Saved entries
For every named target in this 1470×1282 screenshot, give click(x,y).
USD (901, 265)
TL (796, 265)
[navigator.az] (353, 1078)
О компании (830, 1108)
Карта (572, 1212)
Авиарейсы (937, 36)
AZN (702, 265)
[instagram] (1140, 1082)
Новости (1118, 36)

Work task: Taking the line containing "О компании (830, 1108)" as the first, please return it and every line after it through the end of the entries, exactly and only those.

Answer to the exercise:
О компании (830, 1108)
Карта (572, 1212)
Авиарейсы (937, 36)
AZN (702, 265)
[instagram] (1140, 1082)
Новости (1118, 36)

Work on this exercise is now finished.